8.2 A New Method to Estimate Three-Dimensional Residual Mean Circulation in the Middle Atmosphere

Thursday, 20 June 2013: 8:45 AM
Viking Salons DE (The Hotel Viking)
Kaoru Sato, The University of Tokyo, Tokyo, Japan; and T. Kinoshita and K. Okamoto

We propose a new method to estimate three-dimensional (3-d) material circulation driven by waves based on recently-derived formulas by Kinoshita and Sato (JAS, 2013) that are applicable both to Rossby waves and gravity waves. As the formulas use time mean instead of zonal mean, stationary waves cannot be treated. Taking it into consideration that the average is inherently needed to remove twice phase-oscillation of flux quadratics, the 3-d wave activity flux associated with stationary waves and their induced residual mean flow can be estimated by an extended Hilbert transform.
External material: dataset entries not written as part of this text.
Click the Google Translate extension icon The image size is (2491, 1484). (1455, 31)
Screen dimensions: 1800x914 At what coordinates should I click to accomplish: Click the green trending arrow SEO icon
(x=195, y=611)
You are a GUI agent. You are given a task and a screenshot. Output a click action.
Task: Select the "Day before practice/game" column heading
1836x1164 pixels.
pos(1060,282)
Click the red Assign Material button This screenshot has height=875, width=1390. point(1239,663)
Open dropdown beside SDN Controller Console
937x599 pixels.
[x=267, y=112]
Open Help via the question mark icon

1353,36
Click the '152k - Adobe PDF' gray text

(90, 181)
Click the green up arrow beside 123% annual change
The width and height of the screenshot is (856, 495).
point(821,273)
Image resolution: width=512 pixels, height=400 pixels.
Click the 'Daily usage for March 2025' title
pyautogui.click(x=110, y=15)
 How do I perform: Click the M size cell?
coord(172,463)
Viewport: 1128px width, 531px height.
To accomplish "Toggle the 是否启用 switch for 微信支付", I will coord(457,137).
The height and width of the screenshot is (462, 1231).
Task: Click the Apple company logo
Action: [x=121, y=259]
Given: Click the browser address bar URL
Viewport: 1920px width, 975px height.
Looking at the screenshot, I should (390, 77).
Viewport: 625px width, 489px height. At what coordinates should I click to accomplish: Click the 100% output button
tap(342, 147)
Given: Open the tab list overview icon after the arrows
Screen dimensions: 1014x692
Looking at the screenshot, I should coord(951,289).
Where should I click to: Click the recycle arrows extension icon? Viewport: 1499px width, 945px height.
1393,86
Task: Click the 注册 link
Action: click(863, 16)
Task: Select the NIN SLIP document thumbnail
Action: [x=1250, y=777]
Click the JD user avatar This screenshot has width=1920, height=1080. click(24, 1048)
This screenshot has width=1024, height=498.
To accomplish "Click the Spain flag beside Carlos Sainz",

Using simulation data for July by a gravity-wave resolving general circulation model, 3-d structure of the Brewer-Dobson circulation (BDC) is examined. The residual mean flow is divided into unbalanced flow due to momentum flux divergence and Stokes drift due to heat flux divergence. The southward flow in the winter circulation of the middle and upper stratosphere is composed of three parts: Stokes drift by planetary waves (PW) in high latitudes of the southern hemisphere (SH), which is partly canceled by northward unbalanced flow by PW, the unbalanced flow by PW in SH middle and low latitudes, and the unbalanced flow by gravity waves in the northern hemisphere (NH). In SH high latitudes, contribution of stationary PW is more dominant than that of transient PW. The BDC is not zonally uniform. The southward flow in NH is strong in the Asian and African monsoon region. The southward Stokes drift and northward unbalanced flow in SH high latitudes are distributed in different longitudes, resulting in the existence of net northward flow in SH in winter.